Ciclo do mercado imobiliário em 2026 está associado ao crédito habitacional e à profissionalização do setor, aponta SindusCon-SP
Retomada do financiamento, programas públicos de habitação e avanços regulatórios criam cenário favorável para novos empreendimentos na região
O mercado imobiliário regional inicia 2026 diante de uma janela concreta de oportunidades, impulsionada pela retomada do crédito habitacional, pela atuação de programas públicos de habitação e por avanços na simplificação de processos e na legislação urbanística. A avaliação é do SindusCon-SP – Regional Ribeirão Preto, a partir da análise do diretor regional adjunto João Carlos Moreira Filho.
Segundo ele, o cenário atual reúne fatores decisivos para o desenvolvimento do setor, como a confirmação de crédito disponível por parte da Caixa Econômica Federal e o posicionamento do Governo do Estado de São Paulo em favor da melhoria regulatória. “Nosso papel é orientar e apoiar os empreendedores para que esse ambiente favorável se traduza em projetos aprovados, obras em andamento e moradias entregues com qualidade e escala”, afirma.
O diretor regional Fernando Junqueira destaca a agenda permanente de diálogo e cooperação mantida pelo SindusCon-SP com os municípios da região, por meio do Comitê de Habitação Social. O objetivo é contribuir para o aprimoramento dos instrumentos voltados à produção de habitação popular, especialmente nas faixas 2, 3 e 4. “Trabalhamos para simplificar processos, modernizar parâmetros urbanísticos e garantir maior previsibilidade aos empreendimentos”, ressalta.
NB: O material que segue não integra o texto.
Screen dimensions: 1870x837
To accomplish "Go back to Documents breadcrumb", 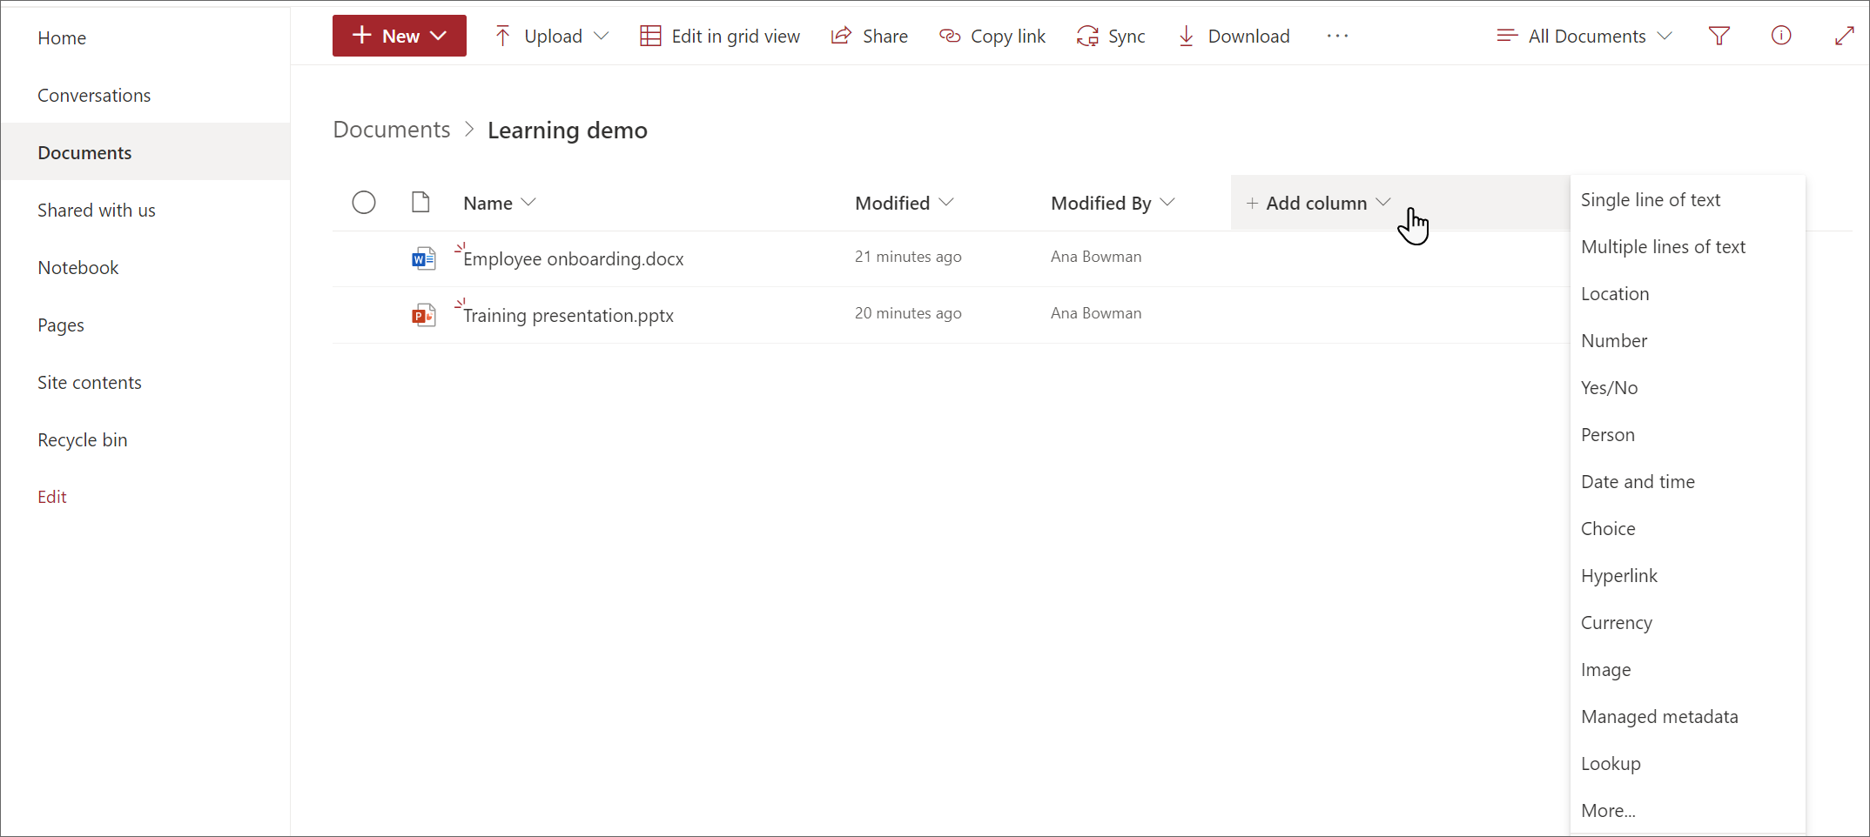I will click(392, 130).
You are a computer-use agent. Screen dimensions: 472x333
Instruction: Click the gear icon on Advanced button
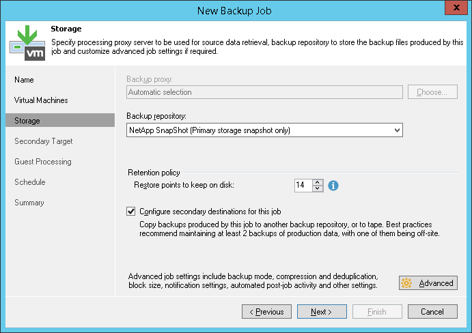[x=407, y=283]
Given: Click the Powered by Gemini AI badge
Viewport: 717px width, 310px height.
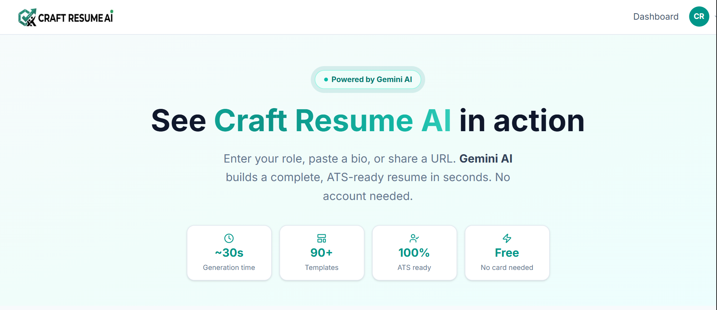Looking at the screenshot, I should click(x=367, y=79).
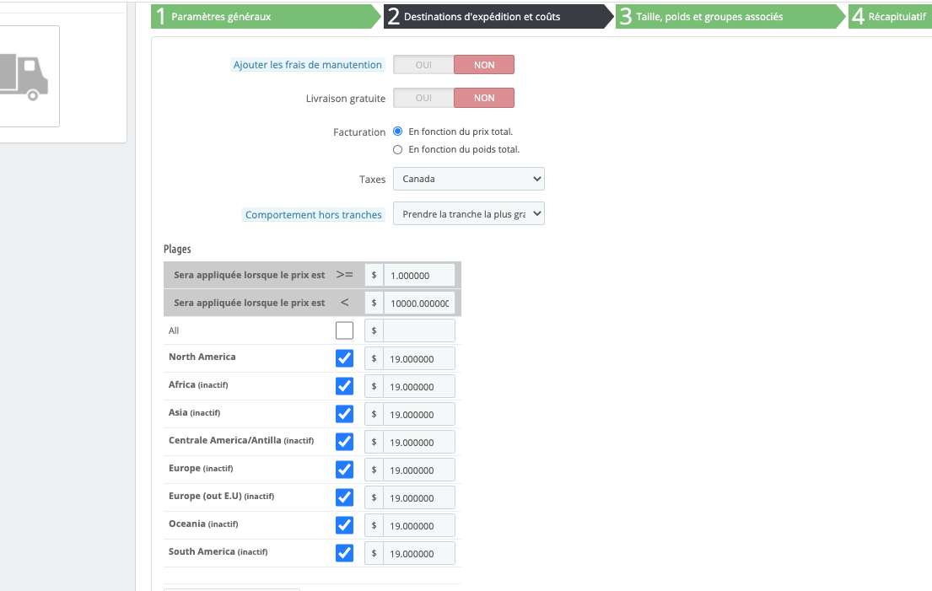
Task: Open the Taxes dropdown showing Canada
Action: (469, 179)
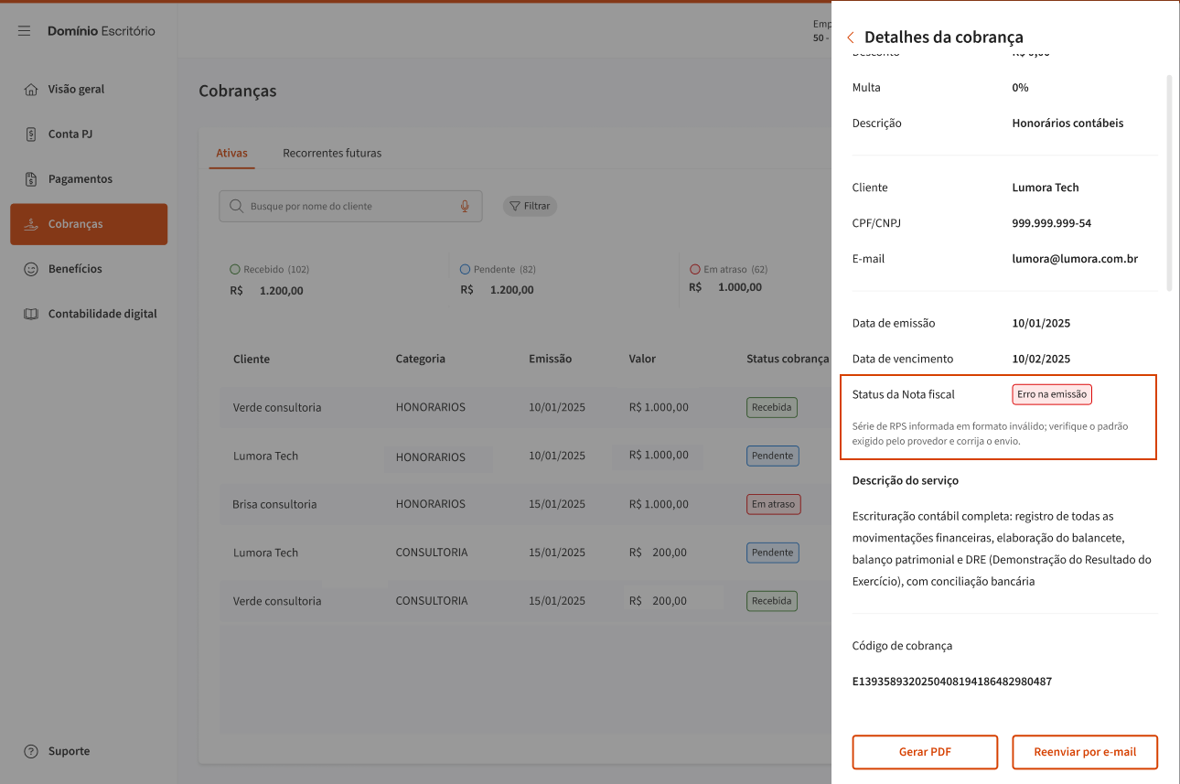Click the details panel scrollbar

[x=1168, y=183]
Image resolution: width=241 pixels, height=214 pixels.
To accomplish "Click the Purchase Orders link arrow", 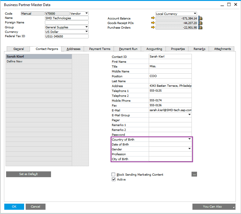I will tap(153, 27).
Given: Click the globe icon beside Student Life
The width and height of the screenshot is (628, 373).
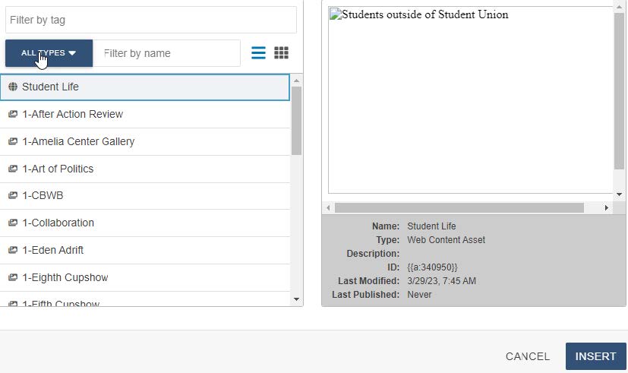Looking at the screenshot, I should point(13,87).
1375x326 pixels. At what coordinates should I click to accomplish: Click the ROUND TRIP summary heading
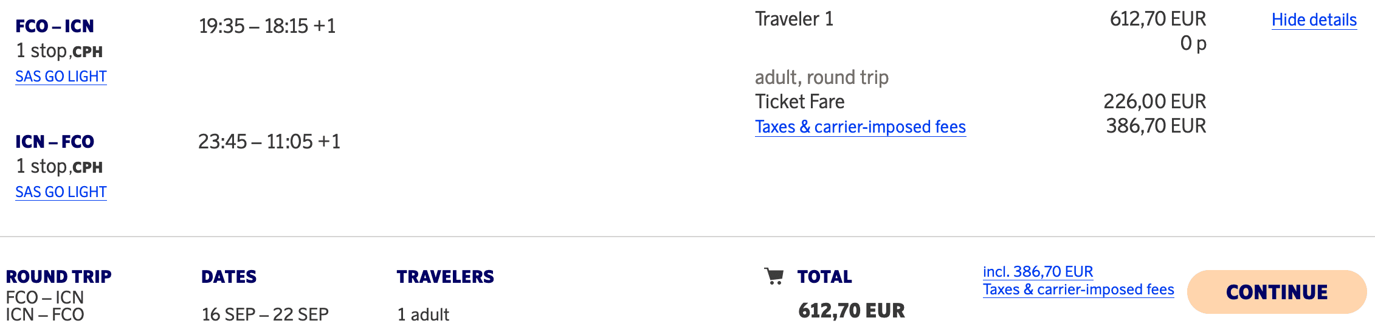tap(59, 277)
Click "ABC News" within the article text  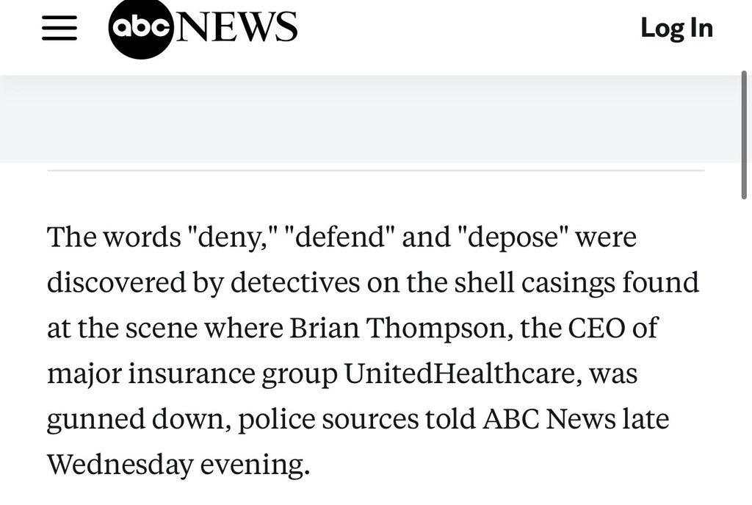click(549, 418)
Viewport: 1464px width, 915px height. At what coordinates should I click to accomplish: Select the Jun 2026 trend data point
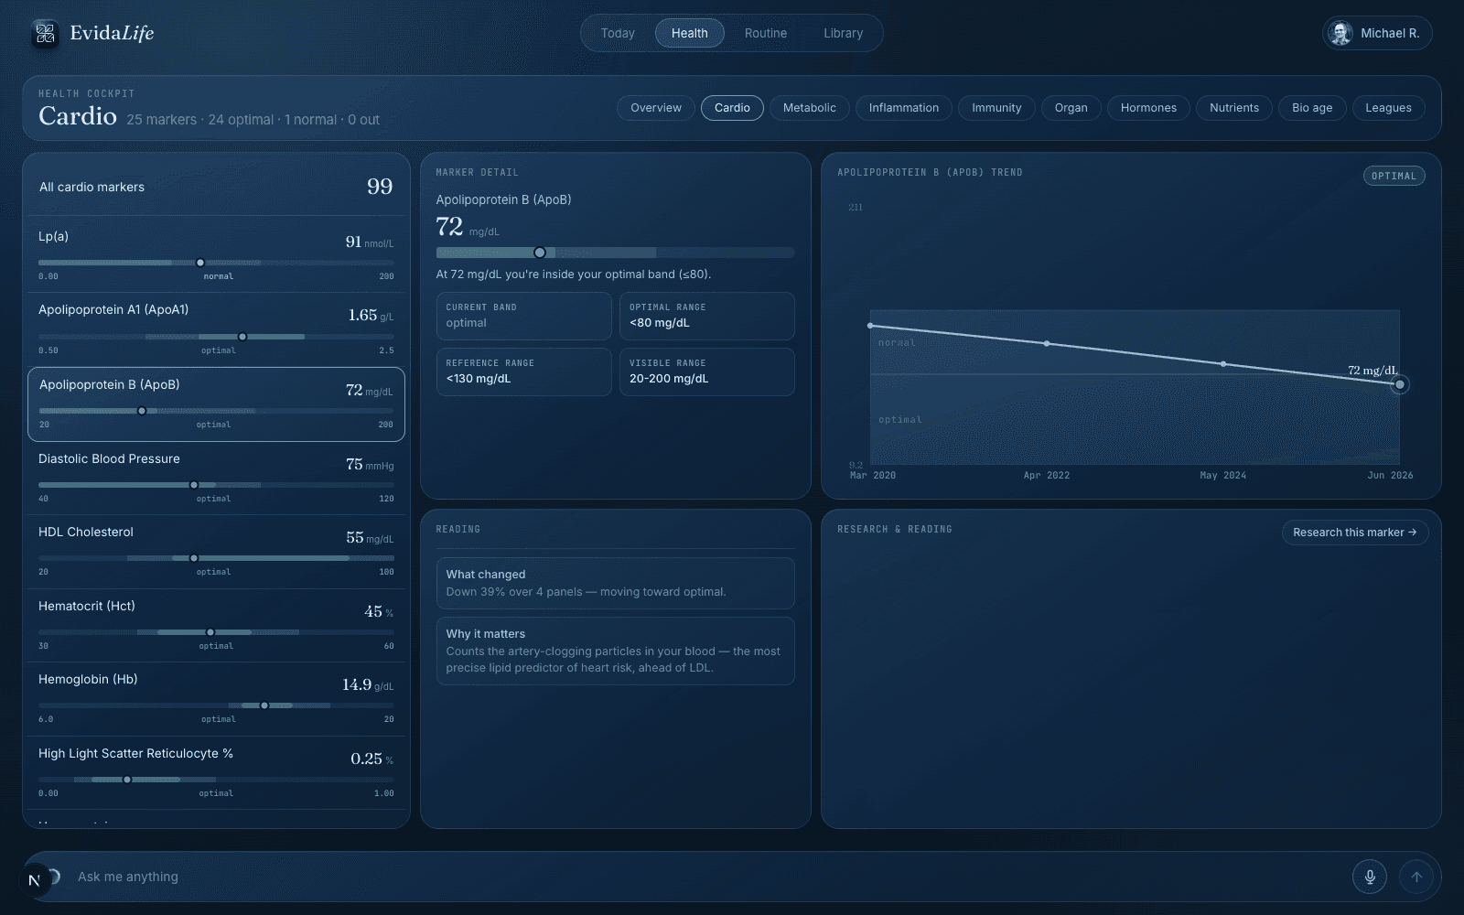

Ao longo de 2026, a Regional Ribeirão Preto também pretende ampliar a participação em feirões imobiliários em cidades como Ribeirão Preto, Franca, Araraquara e São Carlos, fortalecendo a conexão entre construtoras, linhas de crédito e famílias, além de ampliar o acesso à moradia.
Para José Carlos, o crescimento do mercado imobiliário neste novo ciclo estará diretamente ligado ao protagonismo de profissionais e empresas que dominarem o funcionamento do crédito habitacional, investirem em profissionalização e mantiverem proximidade institucional com o sindicato e com os agentes públicos. “A expectativa é que esse movimento contribua para o desenvolvimento urbano, a geração de empregos e a ampliação da oferta de moradia digna em toda a região”, conclui.